“Her kim dünyada, amelinin semeresini (meyvesini yani manevi lezzetini) bulduğunu içinde duyarsa, işte bu duyuş ahirette o amelin kabul edileceğine işarettir.” (Hikem-i Ataiyye, 75. Hikmet)
Bir amelin salih amel olabilmesi için şer-i şerife uygun olması ve niyet şartı vardır. Salih amel, kulun günahlardan uzaklaşarak temiz, fıtrata uygun ve memnun bir hayat sürmesini beraberinde getirir. Amellerin dünyadaki en büyük meyvesi işte bu temiz ve Rabbi’nden razı geçen hayattır.
Ebu Süleyman-ı Dârâni, “Dünyada bir kârı bulunmayan amelin ahirette de karşılığı olmaz.” der.
“Hak Teâlâ her ne zaman sana taatini lütfeder ve taate muhtaç olmaksızın da kendi marifetiyle rızıklandırırsa bil ki seni zahirî ve bâtıni nimetleri ile donatmıştır.” ( Hikem-i Ataiyye, 77. Hikmet)
İtaat, ibadet, taat anlam olarak birbirine yakındır ama aynı değildir. İbadet için; belli vecibelerle mesul olduğumuz kulluğu göstermeye çalışmak; itaat için, emirleri yerine getirmek ve yasaklardan kaçınmak diyebiliriz. Taate sözlükte baş eğmek, meşru isteklere uymak anlamı verilmişse de, tasavvuf erbabı, tüm ibadet ve kulluğa verilen ad; insanı ibadet ve itaate sevk eden duygu ve hâldir, demişler.
Yani Allah bir kuluna taati nasip etmiş, fakat beraberinde taatine güvenmemeyi de nasip etmişse o kulunu zahirî ve batıni nimetlerle donatmıştır.
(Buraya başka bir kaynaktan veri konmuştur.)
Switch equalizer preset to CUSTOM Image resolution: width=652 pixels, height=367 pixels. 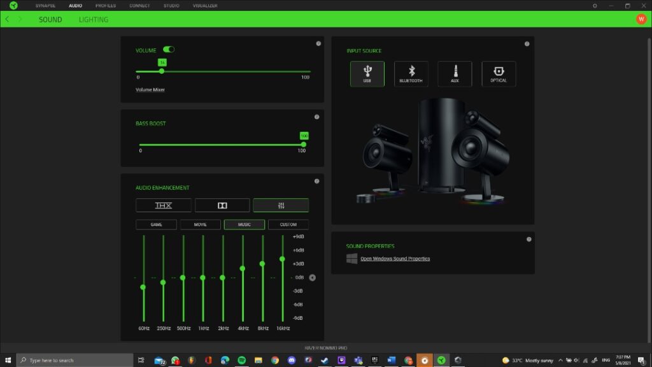[x=288, y=224]
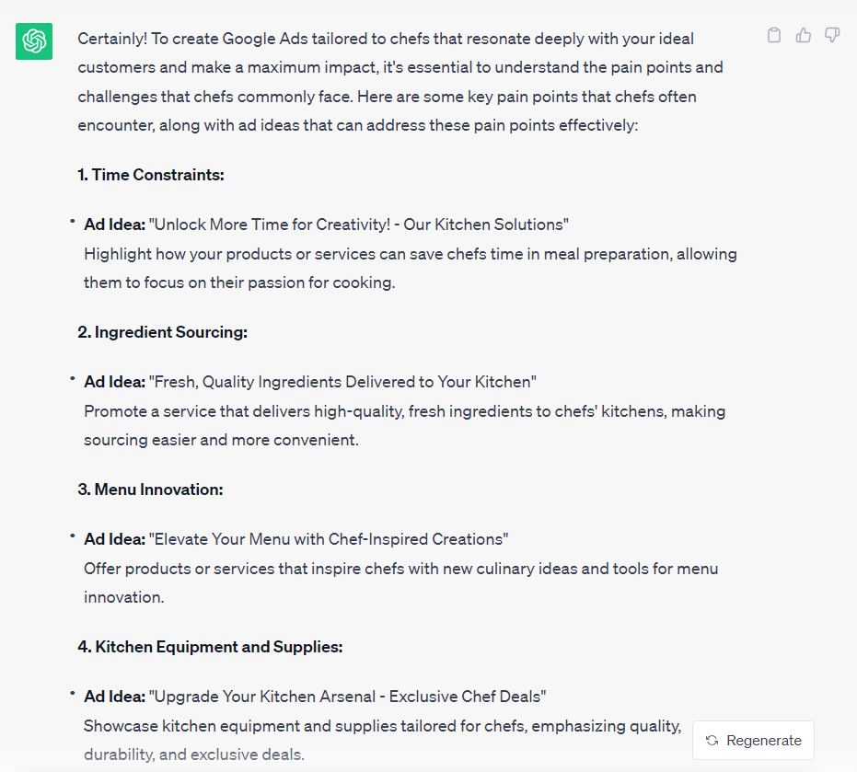Click the ChatGPT logo avatar

pyautogui.click(x=34, y=41)
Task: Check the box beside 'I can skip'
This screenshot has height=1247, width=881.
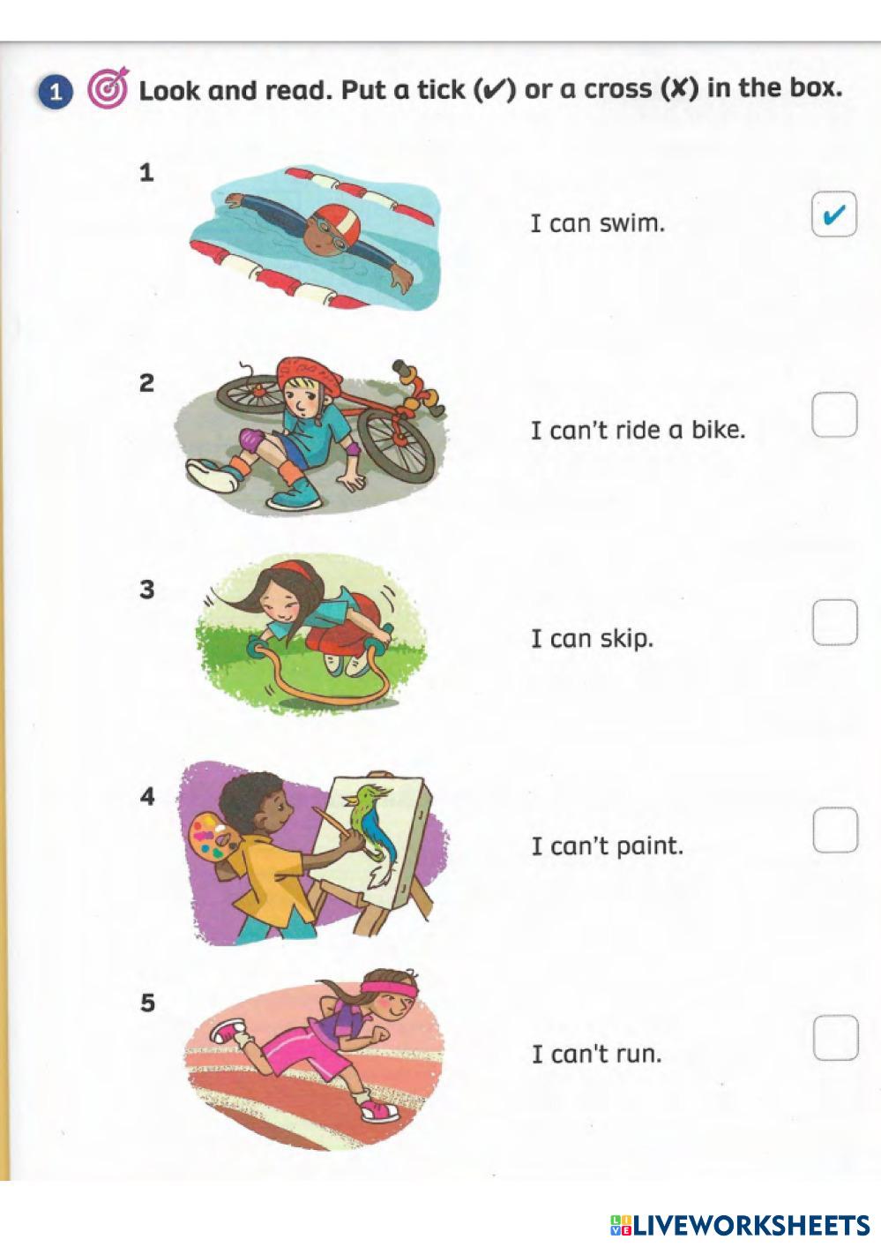Action: click(834, 622)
Kul böyle bir nimet ile müzeyyen kılındığında ibadet ve taati de bir fiilin talebi olmaktan çıkar yalnız Allah için yapılan bir amele dönüşür. Zahirî nimetlere ibadet, kulluk, Hak yolda gayret dersek, batınî nimetlere de marifetullah yani Allah’ı hususi bir yakınlık ile bilmek diyebiliriz ki hepsi de Allah’ın lütfudur. Kulun zahiren elinden geldiğince devam ettiği ibadet taate karşılık Allah dilerse ona bâtıni nimetlerini (Allah’ı ayne’l-yakîn ve hakke’l-yakîn ile tanıma yollarını) açar ve böylece ona ikramda bulunur.